Exercise description: Restate the part of the metabolic bone disease article below that opens with "What Are the Causes" and closes with "activities and tasks.", switching "broad term" to "general term".
*** Text section ***
Metabolic Bone Disease Explained
Fractures are a common complication caused by bone diseases. In the U.S., around 1.5 million Americans experience a fracture due to bone disease every year. Although this is usually due to osteoporosis, several other bone diseases are important to take note of. Some bone diseases are not given focus due to under-diagnosis and under-reporting. In this article, you will learn about metabolic bone disease, its causes, and how it is diagnosed and treated.
What is Metabolic Bone Disease?
The term metabolic bone disease is a broad term. It includes various disorders that lead to bone defects and malformations due to the imbalance of minerals such as calcium, phosphorus, and magnesium in the body. Each substance can regulate another through biochemical pathways and hormones, and the deficiency of one can affect the others. The imbalance of these compounds in the body can lead to various symptoms observed in patients with the disease.
Common diseases that belong to this group include primary hyperparathyroidism, osteogenesis imperfecta, Paget’s disease, osteoporosis, and osteomalacia or rickets.
What Are the Causes of Metabolic Bone Disease?
Because metabolic bone disease is a broad term, each disorder has a specific cause. However, the endpoint is the imbalance in the substances and minerals that affect the strength and integrity of bone. The skeletal system is in a constant state of renewal and remodeling to ensure a healthy bone matrix and maintain maximal bone strength to sustain a person's daily activities and tasks.
Different metabolic bone diseases are a result of the disruption of these body systems:
- Osteoporosis: one of the most common forms of metabolic bone disease, has a multifactorial cause that reduces bone mass and density.
- Osteogenesis imperfecta: a genetic condition resulting from mutations in genes that produce collagen, leading to brittle bones, also known as brittle bone disease.
- Vitamin D deficiency: if prolonged this will lead to weak bones. In children, this is called rickets, and the adult form is osteomalacia.
- Overproduction of parathyroid hormone: leads to primary hyperparathyroidism, which increases blood calcium and removes calcium from the bone matrix.
- Paget's disease: due to problems with cells responsible for bone remodeling, leading to a weaker bone.
Despite different causes, metabolic bone diseases have similar signs and symptoms. These include bone, joint, or muscle pain and weak bones that are prone to fractures. Some metabolic bone diseases, such as rickets or osteogenesis imperfecta, display delayed development. Osteoporosis and rickets/osteomalacia can also present with some deformities or abnormal posture. All of these are a result of disruption of normal bone homeostasis or equilibrium.
What Are the Risk Factors?
Just like the causes, the risk factors for metabolic bone disease also vary. Factors affecting metabolic bone disease include age, gender, and dietary intake:
- Older age groups are more prone to conditions such as osteoporosis.
- Women are at higher risk of having osteoporosis and primary hyperparathyroidism.
- Men are at higher risk of having Paget’s disease.
- Genetic factors also affect bone disease, especially osteoporosis, Paget's disease, and osteogenesis imperfecta.
- As seen in vitamin D deficiency, an imbalance in diet can lead to the development of bone disorders. People with eating disorders and a strict diet are also predisposed to bone diseases. Vitamin D deficiency can also occur if sunlight exposure is limited.
How is Metabolic Bone Disease Diagnosed?
Metabolic bone disease can be diagnosed through a variety of tests and examinations. This will depend on each patient's history, familial history, clinical manifestations, and signs and symptoms. Radiographs, biopsies, and blood tests can all support the diagnosis of bone disease. In patients with a possible familial history, your doctor may recommend genetic testing.
*** Study material ***
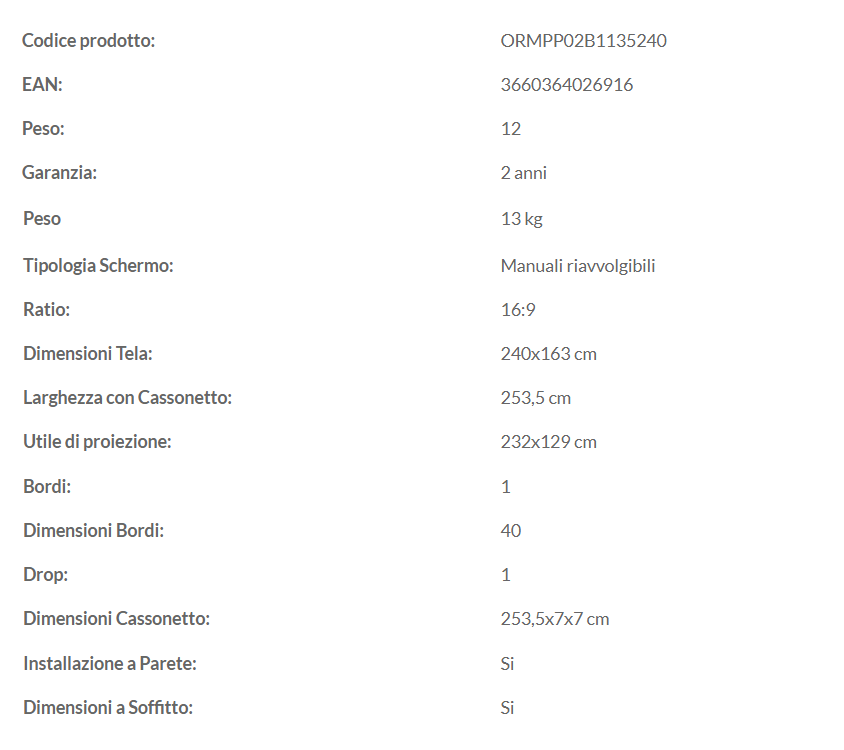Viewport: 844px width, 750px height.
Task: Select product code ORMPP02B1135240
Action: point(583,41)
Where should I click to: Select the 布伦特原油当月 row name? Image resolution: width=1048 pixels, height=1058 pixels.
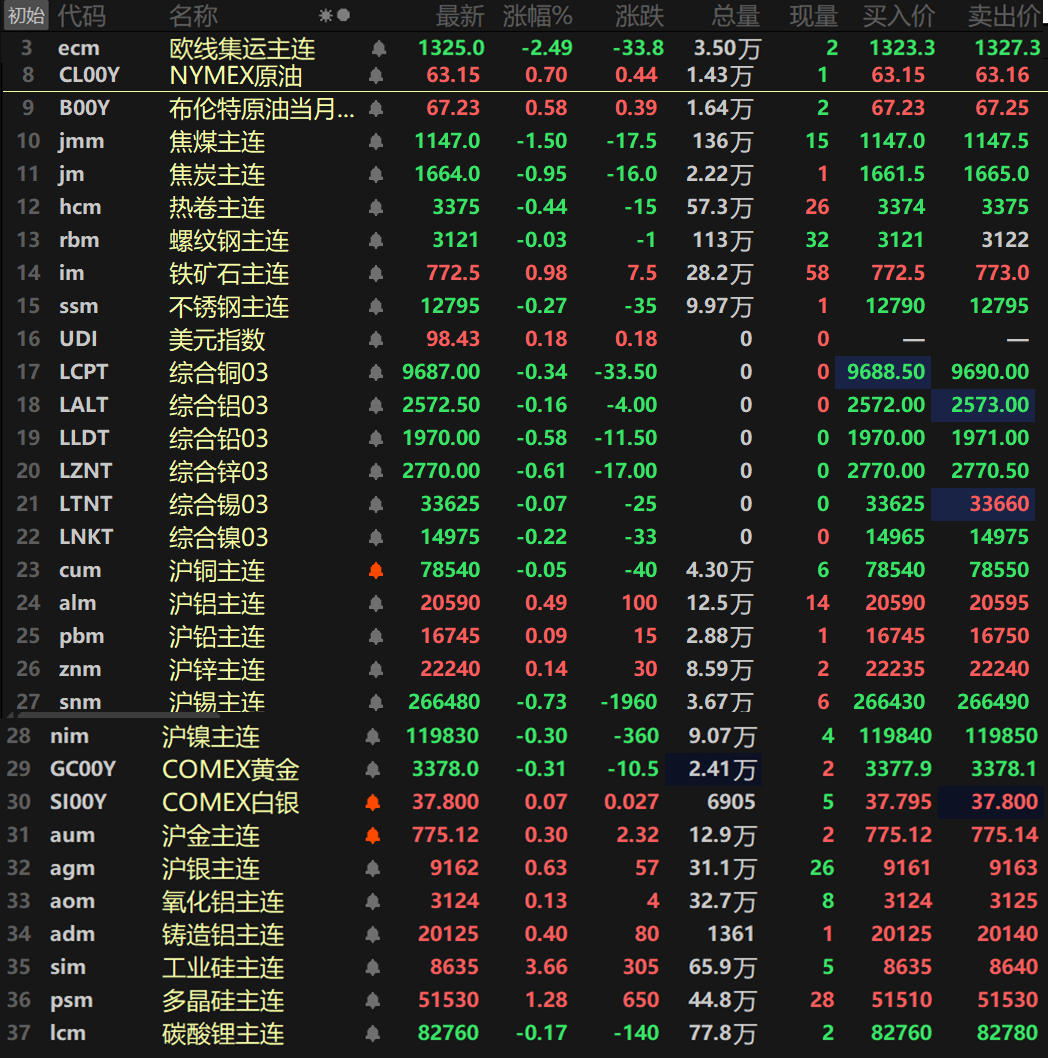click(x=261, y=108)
***
Task response:
What Are the Causes of Metabolic Bone Disease?
Because metabolic bone disease is a general term, each disorder has a specific cause. However, the endpoint is the imbalance in the substances and minerals that affect the strength and integrity of bone. The skeletal system is in a constant state of renewal and remodeling to ensure a healthy bone matrix and maintain maximal bone strength to sustain a person's daily activities and tasks.